En 1993, Jean-Marie Le Pen parle de Gollnisch comme d’un «dauphin» potentiel, au même titre que Mégret ou Lang. Il faut dire que le grand Bruno reste toujours dans l’ombre de Le Pen, prenant garde de ne jamais le contrarier. Ainsi, à la mort de Jean-Pierre Stirbois en 1988, des cadres importants du Front (Collinot, Baeckeroot, Touzé…) le pressent pour qu’il se porte candidat au poste de secrétaire général, pour contrer un Mégret jugé un peu envahissant : Gollnisch refuse, de peur de froisser Le Pen, qui désigne alors Carl Lang, un personnage plus consensuel. Au sein du Front, Gollnisch s’est toujours appuyé sur la frange catholique intégriste (Chrétienté-Solidarité, le journal Présent) pour des raisons à la fois personnelles et stratégiques : malgré une volonté affichée aujourd’hui de maintenir les «cathos tradis» à leur place, ce soutien ne s’est pas démenti, comme le prouve sa participation à l’université d’été de Chrétienté Solidarité en juillet 2000.

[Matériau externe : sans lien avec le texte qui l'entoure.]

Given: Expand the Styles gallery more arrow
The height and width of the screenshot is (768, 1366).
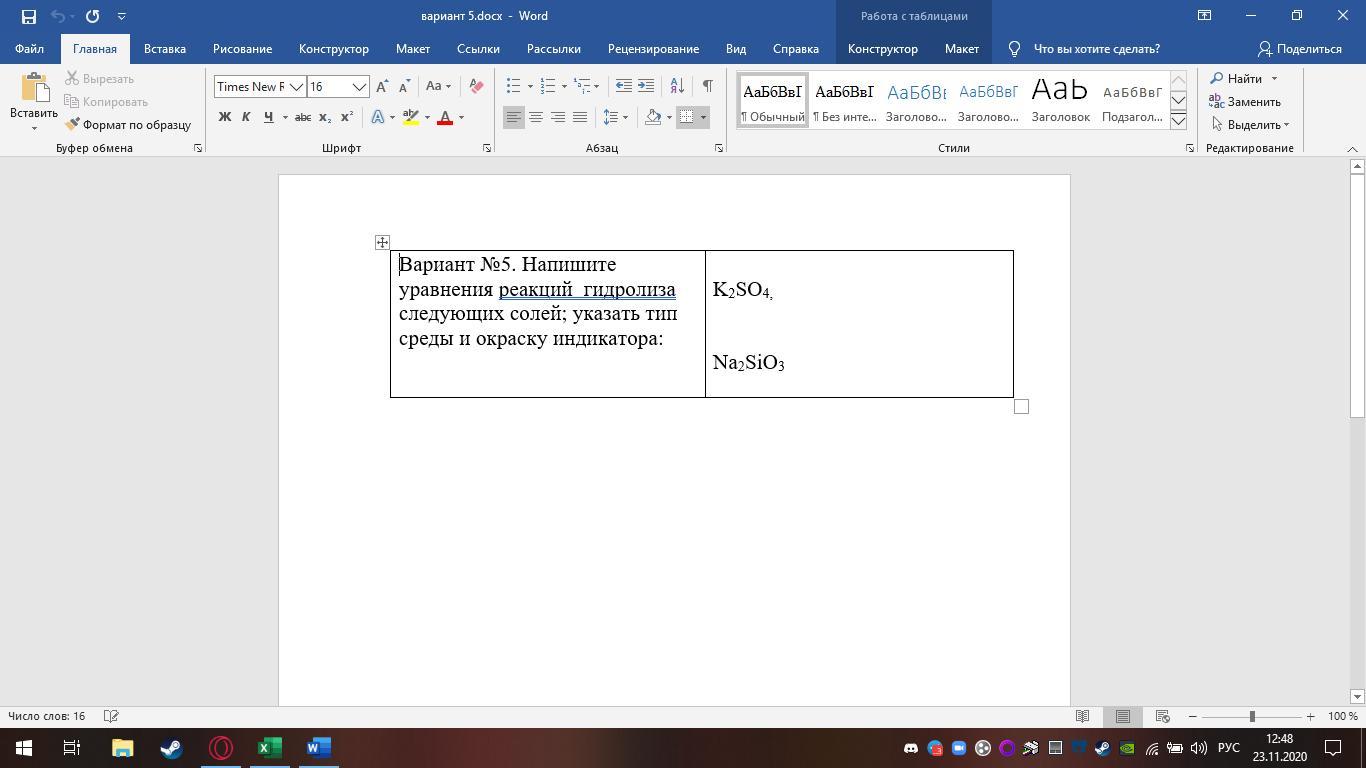Looking at the screenshot, I should tap(1178, 121).
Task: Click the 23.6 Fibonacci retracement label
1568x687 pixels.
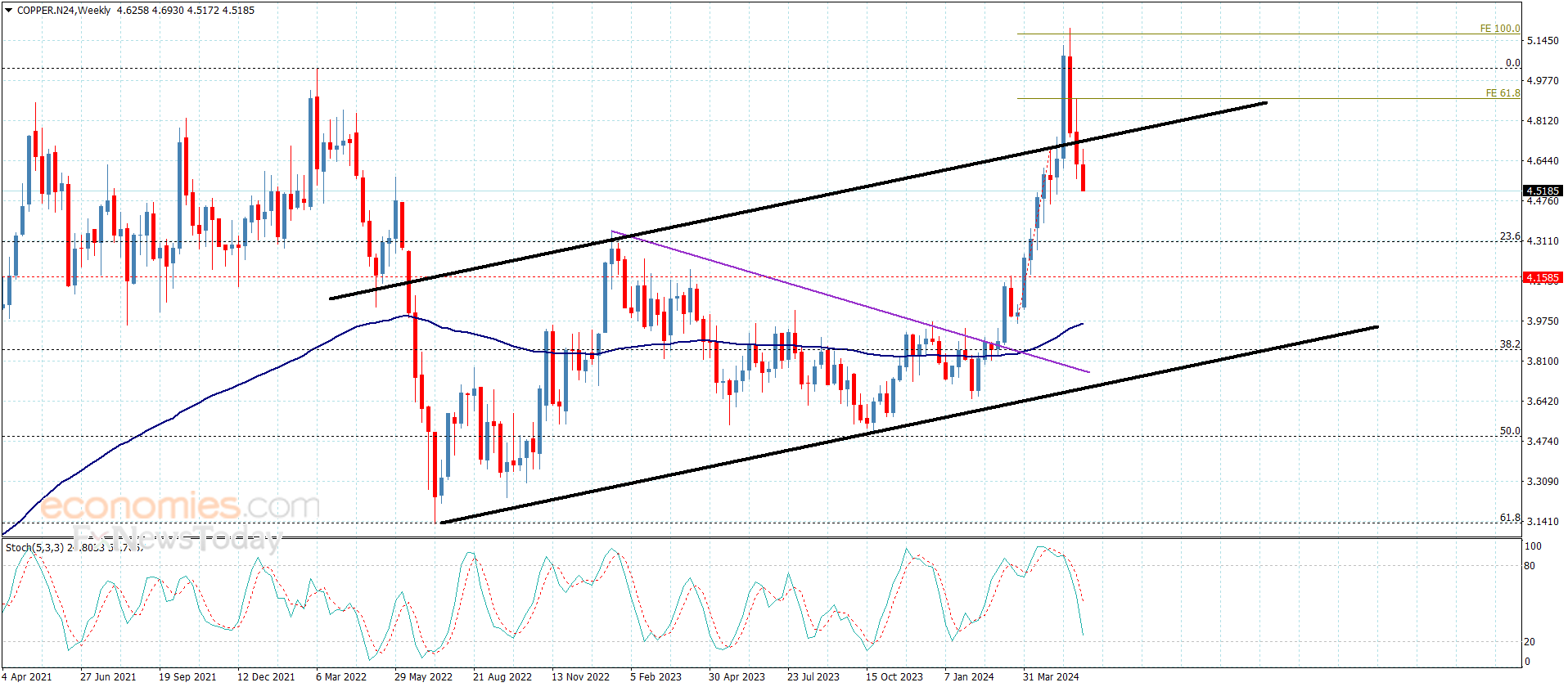Action: [x=1510, y=236]
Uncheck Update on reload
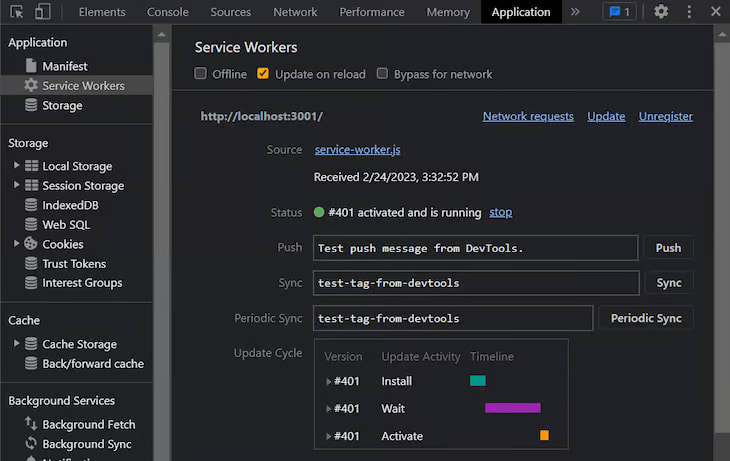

Gollnisch, on l’a vu, a établi son fief dans la région lyonnaise. Lors de la scission de 1998, il est exclu par les mégrétistes de la fédération FN 69, une association créée en juin 1986 dont il était le président. Il fonde alors l’AFFN 69 en septembre 1999, afin de conserver une base locale. Il est d’ailleurs nommé sans surprise secrétaire départemental de la fédération du Rhône en 2000.

Mais c’est surtout au niveau national que son rôle au sein du FN s’est affirmé : outre la présidence du Cercle national de la Fonction publique (contrôlé par l’EML) et la responsabilité des argumentaires sur les questions d’éducation, il est régulièrement élu au comité central depuis 1986 (en troisième position en mars 1990), pour finir Secrétaire général en octobre 1996, lorsque Carl Lang jette l’éponge. Resté fidèle à Le Pen, il est nommé délégué général en novembre 1999, et devient ainsi le véritable numéro deux du Front : dernière responsabilité en date, il fut le directeur de campagne de Le Pen pour les présidentielles de 2002.

Enfin, en bon apparatchik, il a su profiter des opportunités que lui offraient son poste politique : il a été actionnaire jusqu’en décembre 1999 de la SA Telegone fondée en avril 1988, devenue une SARL en 1992, basée sur Lyon, dont le but est «la communication sous toutes ses formes», et qui est actionnaire de la SCI de la Liberté, propriétaire des locaux du FN Rhône-Alpes…

NOTA : La majeure partie des informations liées à la jeunesse de Bruno Gollnisch sont empruntées à Michel Soudais,Le Front national en face, Flammarion, 1996.